DATA TO EXAMINE:
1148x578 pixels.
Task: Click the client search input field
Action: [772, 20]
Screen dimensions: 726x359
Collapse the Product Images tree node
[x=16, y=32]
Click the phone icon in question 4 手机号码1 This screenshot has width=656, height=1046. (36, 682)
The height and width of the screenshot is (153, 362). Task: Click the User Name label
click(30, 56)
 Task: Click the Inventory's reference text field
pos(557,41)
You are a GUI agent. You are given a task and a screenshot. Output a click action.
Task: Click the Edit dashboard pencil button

==

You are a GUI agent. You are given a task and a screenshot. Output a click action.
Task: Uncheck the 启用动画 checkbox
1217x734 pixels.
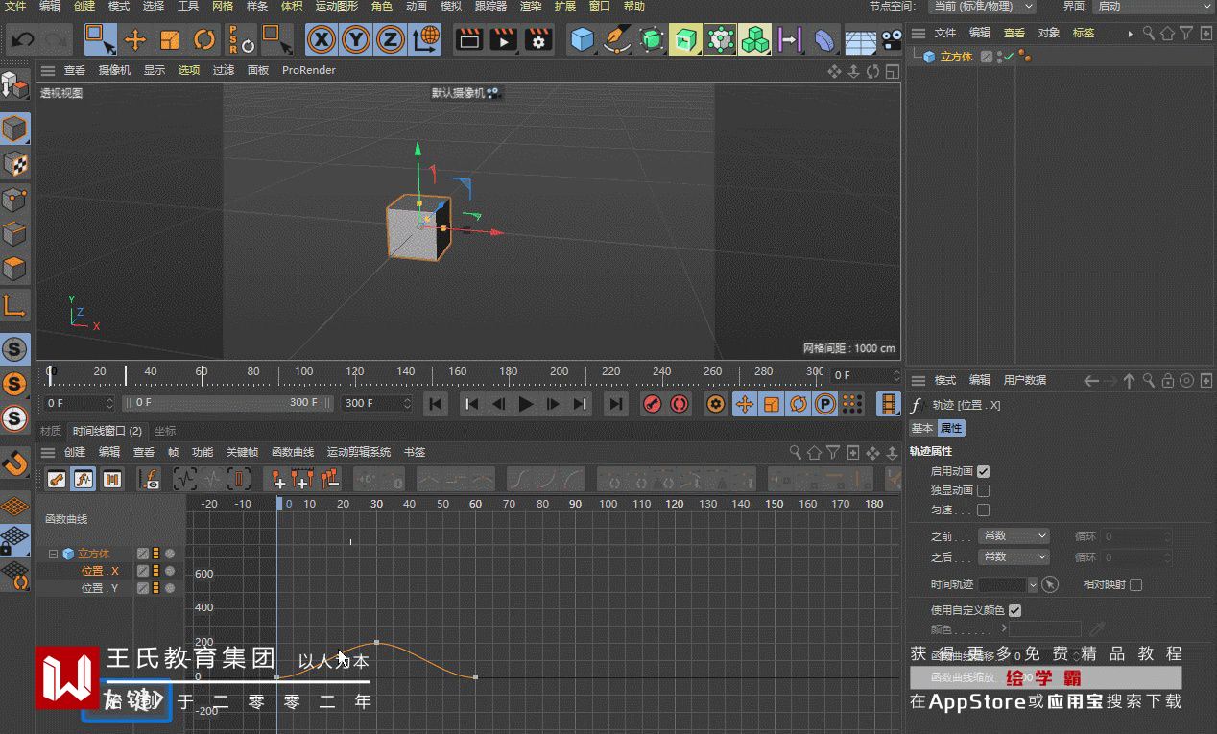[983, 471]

* * *

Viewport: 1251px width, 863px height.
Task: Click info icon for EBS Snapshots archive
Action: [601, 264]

WHAT TO PRODUCE: Write down, word for word, the lines above from the one containing "Screen dimensions: 726x359" through the one containing "Task: Click the Edit dashboard pencil button", both ends included.

WRITTEN ANSWER:
Screen dimensions: 726x359
Collapse the Product Images tree node
[x=16, y=32]
Click the phone icon in question 4 手机号码1 This screenshot has width=656, height=1046. (36, 682)
The height and width of the screenshot is (153, 362). Task: Click the User Name label
click(30, 56)
 Task: Click the Inventory's reference text field
pos(557,41)
You are a GUI agent. You are given a task and a screenshot. Output a click action.
Task: Click the Edit dashboard pencil button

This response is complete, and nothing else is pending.